*Task:* In the entries that follow, find the line containing "Screen dimensions: 585x1080"; from there, copy every line exactly through the line containing "is (1902, 1330).".

Stored data:
━━━
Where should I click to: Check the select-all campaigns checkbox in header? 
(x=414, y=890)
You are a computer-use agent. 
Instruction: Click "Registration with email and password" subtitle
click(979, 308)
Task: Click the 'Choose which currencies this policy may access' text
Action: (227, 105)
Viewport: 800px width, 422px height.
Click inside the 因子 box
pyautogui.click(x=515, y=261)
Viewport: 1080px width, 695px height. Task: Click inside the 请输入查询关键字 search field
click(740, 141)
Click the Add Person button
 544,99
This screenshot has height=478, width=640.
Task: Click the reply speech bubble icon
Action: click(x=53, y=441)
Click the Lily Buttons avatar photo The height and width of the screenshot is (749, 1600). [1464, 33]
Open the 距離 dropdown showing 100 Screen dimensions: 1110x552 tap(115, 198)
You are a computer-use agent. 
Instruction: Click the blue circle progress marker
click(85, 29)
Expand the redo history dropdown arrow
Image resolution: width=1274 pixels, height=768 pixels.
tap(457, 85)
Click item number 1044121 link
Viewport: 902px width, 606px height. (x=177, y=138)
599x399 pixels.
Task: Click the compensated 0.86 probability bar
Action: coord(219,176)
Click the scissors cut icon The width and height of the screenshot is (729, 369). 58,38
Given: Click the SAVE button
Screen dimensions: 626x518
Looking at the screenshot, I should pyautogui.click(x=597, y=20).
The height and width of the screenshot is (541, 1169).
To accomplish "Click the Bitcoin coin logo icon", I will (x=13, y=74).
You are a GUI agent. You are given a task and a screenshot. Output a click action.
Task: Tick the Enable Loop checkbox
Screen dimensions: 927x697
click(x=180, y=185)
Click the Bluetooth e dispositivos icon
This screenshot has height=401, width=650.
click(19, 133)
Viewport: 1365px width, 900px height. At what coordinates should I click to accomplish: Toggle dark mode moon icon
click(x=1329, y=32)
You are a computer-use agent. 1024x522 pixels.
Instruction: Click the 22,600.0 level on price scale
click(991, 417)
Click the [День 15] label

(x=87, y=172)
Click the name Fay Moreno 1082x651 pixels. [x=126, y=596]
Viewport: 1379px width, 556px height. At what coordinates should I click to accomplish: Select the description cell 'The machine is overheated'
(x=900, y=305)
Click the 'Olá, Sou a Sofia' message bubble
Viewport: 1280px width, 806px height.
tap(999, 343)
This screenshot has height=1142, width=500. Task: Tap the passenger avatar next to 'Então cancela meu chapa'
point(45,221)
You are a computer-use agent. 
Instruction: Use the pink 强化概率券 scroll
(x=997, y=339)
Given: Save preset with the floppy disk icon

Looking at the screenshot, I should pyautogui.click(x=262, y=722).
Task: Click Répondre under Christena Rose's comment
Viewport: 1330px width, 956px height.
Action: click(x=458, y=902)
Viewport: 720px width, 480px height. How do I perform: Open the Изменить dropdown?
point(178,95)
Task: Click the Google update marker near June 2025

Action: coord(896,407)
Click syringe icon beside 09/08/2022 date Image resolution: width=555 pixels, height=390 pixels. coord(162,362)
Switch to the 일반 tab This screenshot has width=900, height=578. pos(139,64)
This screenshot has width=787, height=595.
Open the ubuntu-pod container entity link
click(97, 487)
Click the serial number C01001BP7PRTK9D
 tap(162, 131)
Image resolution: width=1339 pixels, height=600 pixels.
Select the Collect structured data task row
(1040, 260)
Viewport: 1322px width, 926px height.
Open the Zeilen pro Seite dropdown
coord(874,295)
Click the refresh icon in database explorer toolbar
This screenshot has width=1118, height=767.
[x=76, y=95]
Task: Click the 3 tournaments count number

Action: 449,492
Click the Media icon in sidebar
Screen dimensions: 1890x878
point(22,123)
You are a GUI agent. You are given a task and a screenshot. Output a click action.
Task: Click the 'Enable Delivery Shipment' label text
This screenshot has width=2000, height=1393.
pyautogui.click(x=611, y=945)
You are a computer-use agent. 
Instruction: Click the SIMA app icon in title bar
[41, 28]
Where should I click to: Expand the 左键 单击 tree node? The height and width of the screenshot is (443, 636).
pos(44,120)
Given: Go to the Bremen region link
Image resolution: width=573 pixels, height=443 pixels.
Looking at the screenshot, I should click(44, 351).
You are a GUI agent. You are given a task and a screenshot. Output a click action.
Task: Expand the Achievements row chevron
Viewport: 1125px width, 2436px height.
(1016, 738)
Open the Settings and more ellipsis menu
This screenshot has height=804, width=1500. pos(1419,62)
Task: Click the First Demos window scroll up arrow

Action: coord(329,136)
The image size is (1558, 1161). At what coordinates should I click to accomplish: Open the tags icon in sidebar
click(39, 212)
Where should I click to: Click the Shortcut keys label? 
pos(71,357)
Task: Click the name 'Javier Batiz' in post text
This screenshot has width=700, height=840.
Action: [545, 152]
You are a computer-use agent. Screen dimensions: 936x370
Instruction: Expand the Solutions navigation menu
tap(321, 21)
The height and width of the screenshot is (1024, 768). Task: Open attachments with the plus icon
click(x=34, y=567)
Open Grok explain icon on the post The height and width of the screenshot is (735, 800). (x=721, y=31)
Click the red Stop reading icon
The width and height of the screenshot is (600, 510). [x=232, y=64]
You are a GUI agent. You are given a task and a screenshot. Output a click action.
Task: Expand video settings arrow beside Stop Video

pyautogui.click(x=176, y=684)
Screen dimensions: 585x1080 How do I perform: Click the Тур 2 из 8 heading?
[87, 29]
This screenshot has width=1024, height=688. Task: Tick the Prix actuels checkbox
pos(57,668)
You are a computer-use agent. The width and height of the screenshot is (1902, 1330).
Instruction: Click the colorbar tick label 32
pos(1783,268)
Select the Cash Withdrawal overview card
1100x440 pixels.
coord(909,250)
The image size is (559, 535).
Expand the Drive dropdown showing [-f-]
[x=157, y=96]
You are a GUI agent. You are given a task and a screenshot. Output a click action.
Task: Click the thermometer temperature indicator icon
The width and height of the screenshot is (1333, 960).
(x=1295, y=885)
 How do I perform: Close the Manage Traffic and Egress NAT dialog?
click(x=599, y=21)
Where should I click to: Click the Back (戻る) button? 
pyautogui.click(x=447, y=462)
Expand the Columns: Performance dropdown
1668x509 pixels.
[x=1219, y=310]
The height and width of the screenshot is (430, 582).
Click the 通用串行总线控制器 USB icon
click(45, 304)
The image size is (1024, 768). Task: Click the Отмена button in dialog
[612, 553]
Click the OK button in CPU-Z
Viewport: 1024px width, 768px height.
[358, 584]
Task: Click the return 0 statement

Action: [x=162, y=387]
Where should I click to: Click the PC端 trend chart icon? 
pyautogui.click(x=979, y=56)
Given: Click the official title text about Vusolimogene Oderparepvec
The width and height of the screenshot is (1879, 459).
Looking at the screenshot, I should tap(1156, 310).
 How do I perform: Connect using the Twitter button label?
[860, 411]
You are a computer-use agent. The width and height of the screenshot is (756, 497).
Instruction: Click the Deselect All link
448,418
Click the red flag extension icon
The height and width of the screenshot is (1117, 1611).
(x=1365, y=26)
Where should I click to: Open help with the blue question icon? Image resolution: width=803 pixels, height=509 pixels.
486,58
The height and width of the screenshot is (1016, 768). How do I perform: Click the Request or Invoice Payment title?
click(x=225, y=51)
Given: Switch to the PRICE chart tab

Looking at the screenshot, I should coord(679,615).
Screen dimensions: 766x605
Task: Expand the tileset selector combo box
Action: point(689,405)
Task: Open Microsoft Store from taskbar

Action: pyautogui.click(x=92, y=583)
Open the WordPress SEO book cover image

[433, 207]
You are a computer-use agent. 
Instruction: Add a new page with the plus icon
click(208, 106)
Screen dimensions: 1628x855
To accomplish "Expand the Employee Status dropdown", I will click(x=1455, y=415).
━━━
*Task output:*
Screen dimensions: 585x1080 How do I perform: Click the Тур 2 из 8 heading?
[87, 29]
This screenshot has width=1024, height=688. Task: Tick the Prix actuels checkbox
pos(57,668)
You are a computer-use agent. The width and height of the screenshot is (1902, 1330).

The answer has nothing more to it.